There was a priest in Little Hormead when the Domesday Book was compiled. (No priest was recorded in Great Hormead.) Our modest Church of St Mary's was built over several years during the 11th and 12th centuries, probably on the site of an earlier religious edifice, as so many Norman churches were. It has a narrow nave and a wide chancel arch in a lovely, simple Romanesque style. Incidentally, the Royal coat of arms still above the arch showed that during the Commonwealth Little Hormead inhabitants retained strong royalist sympathies and were not afraid to show it.
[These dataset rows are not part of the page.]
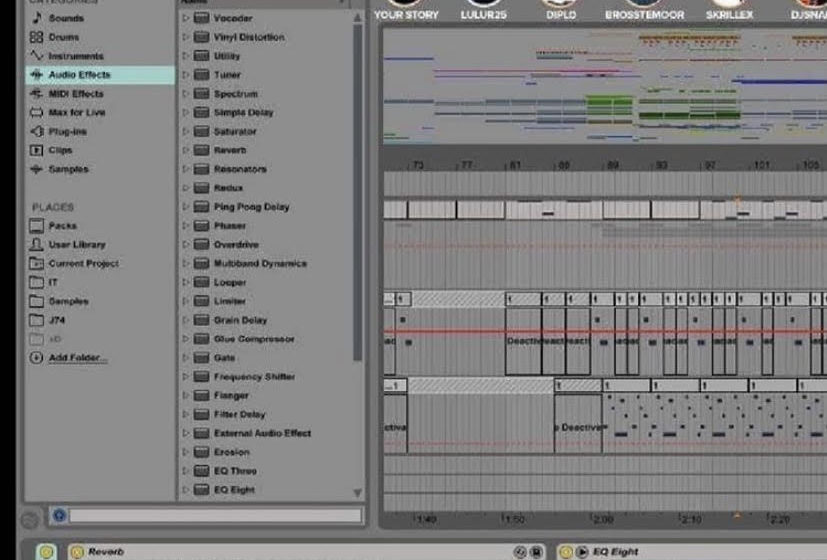This screenshot has width=827, height=560.
Task: Expand the Glue Compressor presets
Action: point(186,339)
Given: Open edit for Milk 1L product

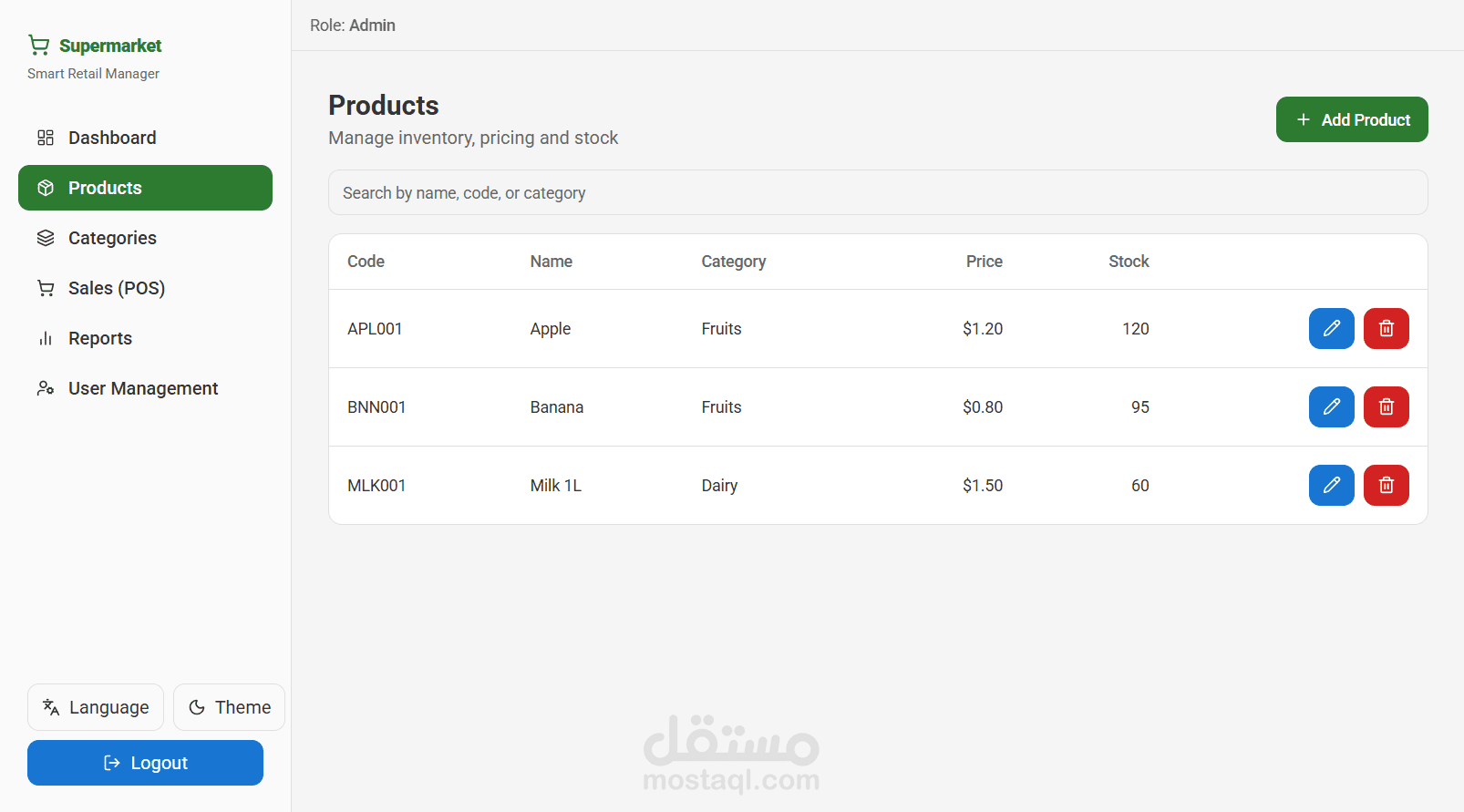Looking at the screenshot, I should tap(1331, 486).
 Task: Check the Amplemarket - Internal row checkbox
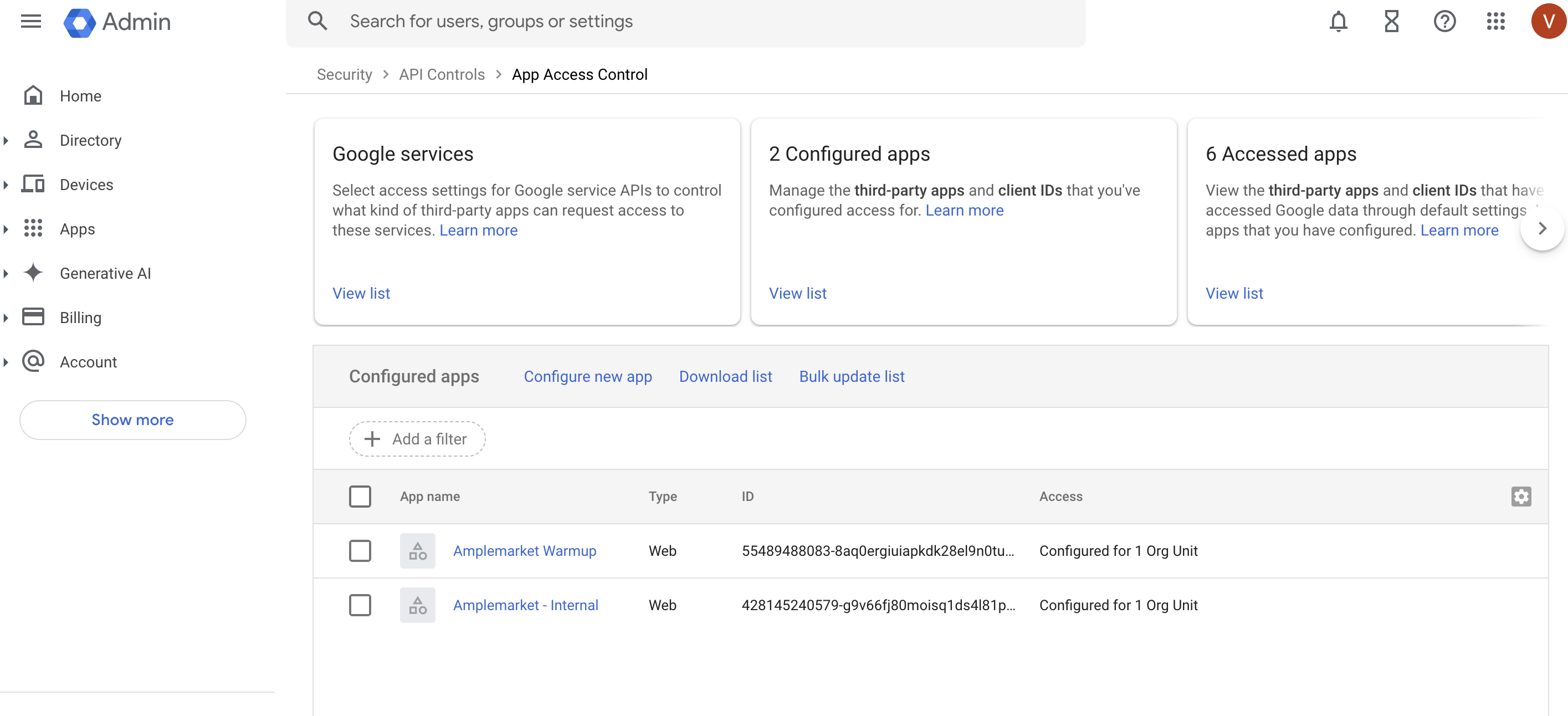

All St Mary’s walls are immensely strong for its size, almost 3ft thick in places. The most unusual feature of the church is the original north door, the entrance now blocked up, with its original wood and iron strapwork and iron nails. It has survived since the late 1100s in a rare state of preservation and is currently being restored.
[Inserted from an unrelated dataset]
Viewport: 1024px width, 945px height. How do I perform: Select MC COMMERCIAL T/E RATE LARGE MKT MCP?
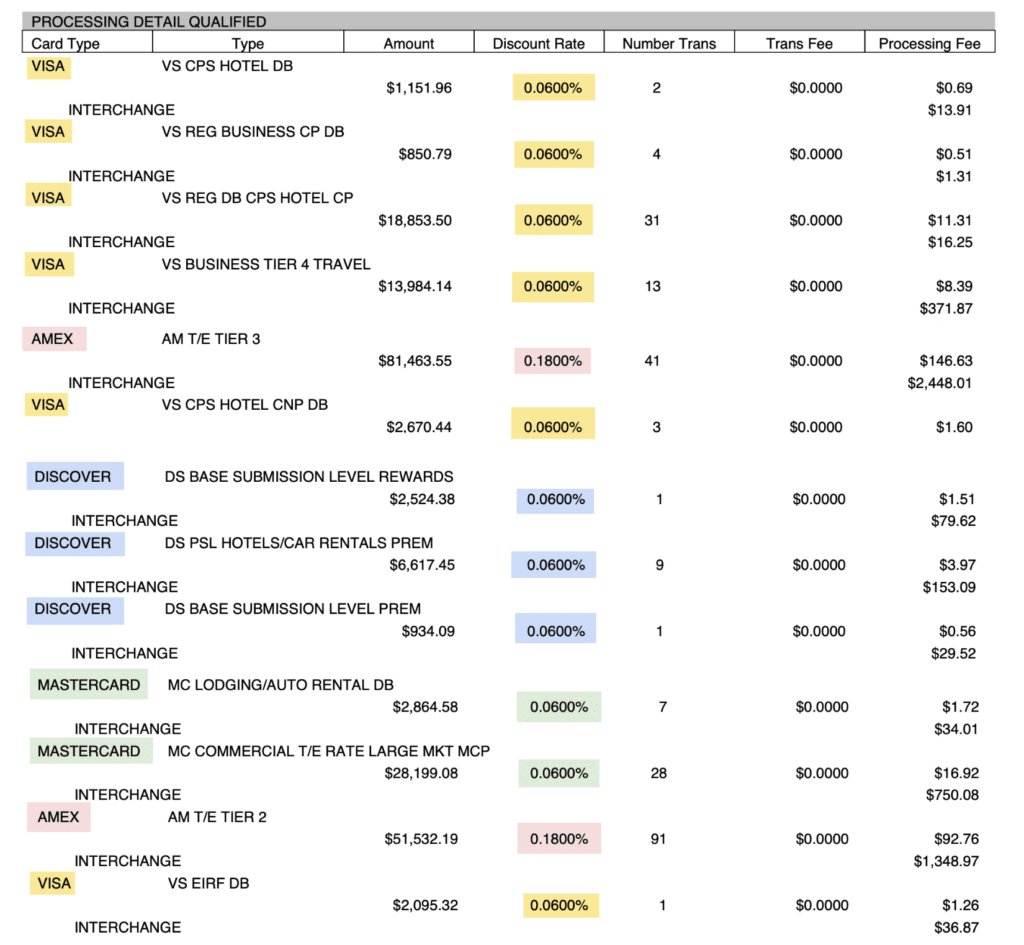click(329, 751)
Of the two bells in the turret, one is over 2ft across and among the oldest in the county; made around 1400 it is inscribed ‘Sancta Maria, ora pro noblis’. And on the wall by the south door there is a roughly-incised head with a 15th century head-dress, probably cut by a passing pilgrim on the way to Walsingham.
Grade I listed, the church has no means of lighting, apart from brought-in oil lamps and candles. The parish was combined with Great Hormead in 1886 and although still consecrated it has since 1995 been in the care of the Churches Conservation Trust (CCT), a charity that enables those churches no longer needed for regular use to ‘retire gracefully’. The Trust is working to reinstate the door in its original niche. St Mary’s is still used for occasional services.
The churchyard is not in the care of the CCT but the incumbent, and one part of it is presently being transformed by residents from an overgrown wilderness with occasional mown areas around later gravestones to what will be a wild flower meadow, with cowslips, oxeye daisies and meadowsweet, and a continuing haven for wildlife.